:: GIVEN INFORMATION ::
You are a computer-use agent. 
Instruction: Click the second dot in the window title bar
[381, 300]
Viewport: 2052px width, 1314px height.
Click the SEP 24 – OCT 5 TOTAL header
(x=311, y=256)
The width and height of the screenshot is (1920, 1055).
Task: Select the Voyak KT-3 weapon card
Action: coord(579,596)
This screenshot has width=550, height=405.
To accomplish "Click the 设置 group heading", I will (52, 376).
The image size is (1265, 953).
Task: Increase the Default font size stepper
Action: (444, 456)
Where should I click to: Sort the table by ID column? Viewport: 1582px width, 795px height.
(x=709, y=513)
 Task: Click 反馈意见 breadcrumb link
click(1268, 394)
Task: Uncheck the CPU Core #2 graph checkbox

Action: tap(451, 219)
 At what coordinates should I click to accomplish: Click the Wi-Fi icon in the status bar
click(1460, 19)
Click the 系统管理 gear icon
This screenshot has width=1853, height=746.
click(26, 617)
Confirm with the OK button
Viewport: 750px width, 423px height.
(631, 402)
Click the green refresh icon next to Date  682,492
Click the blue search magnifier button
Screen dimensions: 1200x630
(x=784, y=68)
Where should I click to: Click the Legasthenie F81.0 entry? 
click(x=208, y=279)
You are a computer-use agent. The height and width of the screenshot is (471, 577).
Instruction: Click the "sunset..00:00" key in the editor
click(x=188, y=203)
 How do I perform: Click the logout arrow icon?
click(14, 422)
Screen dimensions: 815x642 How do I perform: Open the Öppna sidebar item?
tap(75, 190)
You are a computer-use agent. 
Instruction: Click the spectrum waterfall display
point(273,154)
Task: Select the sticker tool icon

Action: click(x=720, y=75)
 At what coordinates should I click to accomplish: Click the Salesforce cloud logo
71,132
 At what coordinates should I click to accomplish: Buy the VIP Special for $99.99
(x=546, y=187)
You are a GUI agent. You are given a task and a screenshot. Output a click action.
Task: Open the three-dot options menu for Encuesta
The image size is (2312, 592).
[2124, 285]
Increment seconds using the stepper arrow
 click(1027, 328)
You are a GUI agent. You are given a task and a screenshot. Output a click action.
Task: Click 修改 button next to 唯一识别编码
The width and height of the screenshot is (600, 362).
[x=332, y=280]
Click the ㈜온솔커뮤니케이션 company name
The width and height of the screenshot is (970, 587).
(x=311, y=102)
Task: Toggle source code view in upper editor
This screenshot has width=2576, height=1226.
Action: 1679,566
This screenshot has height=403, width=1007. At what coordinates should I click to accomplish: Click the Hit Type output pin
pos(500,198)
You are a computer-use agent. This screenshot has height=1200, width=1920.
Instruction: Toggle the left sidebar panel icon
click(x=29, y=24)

:: TASK ::
Update the entries above by changing every "computer-use agent" to "screen automation agent", keeping everything else the same.

:: FULL ANSWER ::
You are a screen automation agent. 
Instruction: Click the second dot in the window title bar
[381, 300]
Viewport: 2052px width, 1314px height.
Click the SEP 24 – OCT 5 TOTAL header
(x=311, y=256)
The width and height of the screenshot is (1920, 1055).
Task: Select the Voyak KT-3 weapon card
Action: coord(579,596)
This screenshot has width=550, height=405.
To accomplish "Click the 设置 group heading", I will (52, 376).
The image size is (1265, 953).
Task: Increase the Default font size stepper
Action: (444, 456)
Where should I click to: Sort the table by ID column? Viewport: 1582px width, 795px height.
(x=709, y=513)
 Task: Click 反馈意见 breadcrumb link
click(1268, 394)
Task: Uncheck the CPU Core #2 graph checkbox

Action: tap(451, 219)
 At what coordinates should I click to accomplish: Click the Wi-Fi icon in the status bar
click(1460, 19)
Click the 系统管理 gear icon
This screenshot has width=1853, height=746.
click(26, 617)
Confirm with the OK button
Viewport: 750px width, 423px height.
(631, 402)
Click the green refresh icon next to Date  682,492
Click the blue search magnifier button
Screen dimensions: 1200x630
(x=784, y=68)
Where should I click to: Click the Legasthenie F81.0 entry? 
click(x=208, y=279)
You are a screen automation agent. The height and width of the screenshot is (471, 577).
Instruction: Click the "sunset..00:00" key in the editor
click(x=188, y=203)
 How do I perform: Click the logout arrow icon?
click(14, 422)
Screen dimensions: 815x642 How do I perform: Open the Öppna sidebar item?
tap(75, 190)
You are a screen automation agent. 
Instruction: Click the spectrum waterfall display
point(273,154)
Task: Select the sticker tool icon

Action: click(x=720, y=75)
 At what coordinates should I click to accomplish: Click the Salesforce cloud logo
71,132
 At what coordinates should I click to accomplish: Buy the VIP Special for $99.99
(x=546, y=187)
You are a GUI agent. You are given a task and a screenshot. Output a click action.
Task: Open the three-dot options menu for Encuesta
The image size is (2312, 592).
[2124, 285]
Increment seconds using the stepper arrow
 click(1027, 328)
You are a GUI agent. You are given a task and a screenshot. Output a click action.
Task: Click 修改 button next to 唯一识别编码
The width and height of the screenshot is (600, 362).
[x=332, y=280]
Click the ㈜온솔커뮤니케이션 company name
The width and height of the screenshot is (970, 587).
(x=311, y=102)
Task: Toggle source code view in upper editor
This screenshot has width=2576, height=1226.
Action: 1679,566
This screenshot has height=403, width=1007. At what coordinates should I click to accomplish: Click the Hit Type output pin
pos(500,198)
You are a screen automation agent. This screenshot has height=1200, width=1920.
Instruction: Toggle the left sidebar panel icon
click(x=29, y=24)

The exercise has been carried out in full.